[Dataset excerpts]
⁂
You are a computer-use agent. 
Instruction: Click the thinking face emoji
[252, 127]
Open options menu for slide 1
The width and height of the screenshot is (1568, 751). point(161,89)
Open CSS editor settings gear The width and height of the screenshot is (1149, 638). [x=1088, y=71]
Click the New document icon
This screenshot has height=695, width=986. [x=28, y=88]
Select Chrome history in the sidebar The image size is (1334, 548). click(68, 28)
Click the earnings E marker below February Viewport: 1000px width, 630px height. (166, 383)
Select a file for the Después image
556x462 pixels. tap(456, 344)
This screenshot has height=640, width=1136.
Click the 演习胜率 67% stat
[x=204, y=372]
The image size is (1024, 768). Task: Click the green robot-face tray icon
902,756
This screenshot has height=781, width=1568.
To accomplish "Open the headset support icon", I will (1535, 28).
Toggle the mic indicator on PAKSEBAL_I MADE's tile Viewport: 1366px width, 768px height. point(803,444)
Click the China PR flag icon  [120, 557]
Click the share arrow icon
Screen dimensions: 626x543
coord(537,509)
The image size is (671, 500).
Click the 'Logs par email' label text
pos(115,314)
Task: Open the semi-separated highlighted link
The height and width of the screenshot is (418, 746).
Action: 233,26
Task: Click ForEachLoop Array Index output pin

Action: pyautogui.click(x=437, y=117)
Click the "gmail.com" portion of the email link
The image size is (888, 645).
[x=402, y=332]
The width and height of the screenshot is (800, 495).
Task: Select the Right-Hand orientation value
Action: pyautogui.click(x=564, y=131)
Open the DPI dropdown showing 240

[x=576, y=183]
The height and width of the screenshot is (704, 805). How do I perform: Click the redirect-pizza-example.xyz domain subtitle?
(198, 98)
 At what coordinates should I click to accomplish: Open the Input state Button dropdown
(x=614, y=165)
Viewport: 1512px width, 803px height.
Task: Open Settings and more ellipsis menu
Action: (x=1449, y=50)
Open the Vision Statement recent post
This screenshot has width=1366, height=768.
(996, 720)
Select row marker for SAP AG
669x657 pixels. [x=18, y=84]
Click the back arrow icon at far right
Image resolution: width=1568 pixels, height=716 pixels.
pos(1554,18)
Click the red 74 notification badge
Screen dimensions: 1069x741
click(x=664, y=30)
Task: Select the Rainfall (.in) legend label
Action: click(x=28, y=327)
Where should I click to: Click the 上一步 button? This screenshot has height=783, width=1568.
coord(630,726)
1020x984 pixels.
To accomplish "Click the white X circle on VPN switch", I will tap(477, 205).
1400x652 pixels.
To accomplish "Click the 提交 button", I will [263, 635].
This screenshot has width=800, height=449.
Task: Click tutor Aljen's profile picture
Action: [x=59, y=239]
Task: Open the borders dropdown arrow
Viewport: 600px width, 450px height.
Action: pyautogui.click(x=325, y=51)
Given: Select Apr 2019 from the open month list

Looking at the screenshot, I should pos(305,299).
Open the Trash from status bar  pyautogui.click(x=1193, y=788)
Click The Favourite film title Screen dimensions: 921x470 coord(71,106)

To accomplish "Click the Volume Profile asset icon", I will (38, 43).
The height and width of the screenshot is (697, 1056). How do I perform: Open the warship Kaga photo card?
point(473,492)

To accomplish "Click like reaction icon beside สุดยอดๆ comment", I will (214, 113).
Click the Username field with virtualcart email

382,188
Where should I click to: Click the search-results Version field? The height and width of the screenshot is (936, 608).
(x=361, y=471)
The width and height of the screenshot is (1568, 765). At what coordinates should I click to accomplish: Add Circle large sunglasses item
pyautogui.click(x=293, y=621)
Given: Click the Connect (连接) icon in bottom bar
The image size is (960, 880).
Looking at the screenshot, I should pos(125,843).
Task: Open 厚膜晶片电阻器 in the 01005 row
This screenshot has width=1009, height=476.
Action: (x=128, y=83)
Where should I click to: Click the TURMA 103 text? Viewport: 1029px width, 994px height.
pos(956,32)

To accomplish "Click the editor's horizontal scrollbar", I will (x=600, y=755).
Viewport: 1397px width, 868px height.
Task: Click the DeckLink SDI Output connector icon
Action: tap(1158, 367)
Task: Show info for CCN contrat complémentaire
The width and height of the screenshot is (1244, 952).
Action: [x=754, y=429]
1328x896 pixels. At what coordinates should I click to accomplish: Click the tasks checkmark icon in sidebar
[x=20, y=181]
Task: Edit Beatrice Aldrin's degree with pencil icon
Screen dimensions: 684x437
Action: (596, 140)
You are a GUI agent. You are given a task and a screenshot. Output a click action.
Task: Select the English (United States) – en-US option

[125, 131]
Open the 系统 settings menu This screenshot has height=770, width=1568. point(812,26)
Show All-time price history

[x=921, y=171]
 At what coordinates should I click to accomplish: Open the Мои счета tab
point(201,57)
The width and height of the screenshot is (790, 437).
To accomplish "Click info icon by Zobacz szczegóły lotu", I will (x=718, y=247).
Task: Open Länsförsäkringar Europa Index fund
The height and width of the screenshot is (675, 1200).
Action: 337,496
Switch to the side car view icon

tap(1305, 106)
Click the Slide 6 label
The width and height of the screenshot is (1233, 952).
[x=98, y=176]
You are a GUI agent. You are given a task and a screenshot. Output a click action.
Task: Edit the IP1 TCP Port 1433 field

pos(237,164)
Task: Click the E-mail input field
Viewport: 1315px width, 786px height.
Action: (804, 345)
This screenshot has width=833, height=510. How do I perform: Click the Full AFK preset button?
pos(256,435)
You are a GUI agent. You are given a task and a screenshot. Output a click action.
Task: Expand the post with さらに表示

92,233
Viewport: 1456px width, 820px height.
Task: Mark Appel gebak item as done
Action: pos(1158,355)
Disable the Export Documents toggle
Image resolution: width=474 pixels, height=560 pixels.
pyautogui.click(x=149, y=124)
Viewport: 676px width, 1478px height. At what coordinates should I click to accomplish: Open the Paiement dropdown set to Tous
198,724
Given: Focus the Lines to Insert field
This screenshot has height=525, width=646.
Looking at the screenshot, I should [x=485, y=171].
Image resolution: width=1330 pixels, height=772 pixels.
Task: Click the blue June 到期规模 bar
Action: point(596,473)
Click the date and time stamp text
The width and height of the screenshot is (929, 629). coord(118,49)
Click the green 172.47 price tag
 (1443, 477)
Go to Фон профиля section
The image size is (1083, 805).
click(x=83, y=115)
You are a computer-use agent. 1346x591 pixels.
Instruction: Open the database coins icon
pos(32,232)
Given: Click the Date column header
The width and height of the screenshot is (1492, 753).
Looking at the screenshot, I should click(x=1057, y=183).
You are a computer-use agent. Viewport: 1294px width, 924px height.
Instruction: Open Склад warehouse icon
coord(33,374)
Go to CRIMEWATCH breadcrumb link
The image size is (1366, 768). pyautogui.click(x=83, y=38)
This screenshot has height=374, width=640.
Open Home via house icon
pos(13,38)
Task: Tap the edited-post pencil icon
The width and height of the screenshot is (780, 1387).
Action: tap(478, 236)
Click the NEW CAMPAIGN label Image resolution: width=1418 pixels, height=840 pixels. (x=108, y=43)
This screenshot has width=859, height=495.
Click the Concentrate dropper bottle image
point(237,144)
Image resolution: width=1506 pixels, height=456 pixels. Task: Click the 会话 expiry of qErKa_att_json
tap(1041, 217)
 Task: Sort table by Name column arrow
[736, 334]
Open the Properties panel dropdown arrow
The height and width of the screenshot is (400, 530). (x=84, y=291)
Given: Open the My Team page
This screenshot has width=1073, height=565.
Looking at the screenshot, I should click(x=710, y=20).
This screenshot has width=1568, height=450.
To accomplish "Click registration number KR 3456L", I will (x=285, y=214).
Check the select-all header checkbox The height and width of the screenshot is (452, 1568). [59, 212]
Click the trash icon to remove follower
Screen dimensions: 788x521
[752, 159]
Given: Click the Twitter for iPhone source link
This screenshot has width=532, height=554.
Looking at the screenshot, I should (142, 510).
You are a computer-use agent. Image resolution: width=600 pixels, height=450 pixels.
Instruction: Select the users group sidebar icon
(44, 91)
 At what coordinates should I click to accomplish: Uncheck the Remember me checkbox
⁂
A verbatim transcription is needed of the lines above, starting at the line with "This screenshot has height=781, width=1568." and ending at the line with "1020x984 pixels.", both included, and of nothing else.

# ANSWER BOX:
This screenshot has height=781, width=1568.
To accomplish "Open the headset support icon", I will (1535, 28).
Toggle the mic indicator on PAKSEBAL_I MADE's tile Viewport: 1366px width, 768px height. point(803,444)
Click the China PR flag icon  [120, 557]
Click the share arrow icon
Screen dimensions: 626x543
coord(537,509)
The image size is (671, 500).
Click the 'Logs par email' label text
pos(115,314)
Task: Open the semi-separated highlighted link
The height and width of the screenshot is (418, 746).
Action: 233,26
Task: Click ForEachLoop Array Index output pin

Action: pyautogui.click(x=437, y=117)
Click the "gmail.com" portion of the email link
The image size is (888, 645).
[x=402, y=332]
The width and height of the screenshot is (800, 495).
Task: Select the Right-Hand orientation value
Action: pyautogui.click(x=564, y=131)
Open the DPI dropdown showing 240

[x=576, y=183]
The height and width of the screenshot is (704, 805). How do I perform: Click the redirect-pizza-example.xyz domain subtitle?
(198, 98)
 At what coordinates should I click to accomplish: Open the Input state Button dropdown
(x=614, y=165)
Viewport: 1512px width, 803px height.
Task: Open Settings and more ellipsis menu
Action: (x=1449, y=50)
Open the Vision Statement recent post
This screenshot has width=1366, height=768.
(996, 720)
Select row marker for SAP AG
669x657 pixels. [x=18, y=84]
Click the back arrow icon at far right
Image resolution: width=1568 pixels, height=716 pixels.
pos(1554,18)
Click the red 74 notification badge
Screen dimensions: 1069x741
click(x=664, y=30)
Task: Select the Rainfall (.in) legend label
Action: click(x=28, y=327)
Where should I click to: Click the 上一步 button? This screenshot has height=783, width=1568.
coord(630,726)
1020x984 pixels.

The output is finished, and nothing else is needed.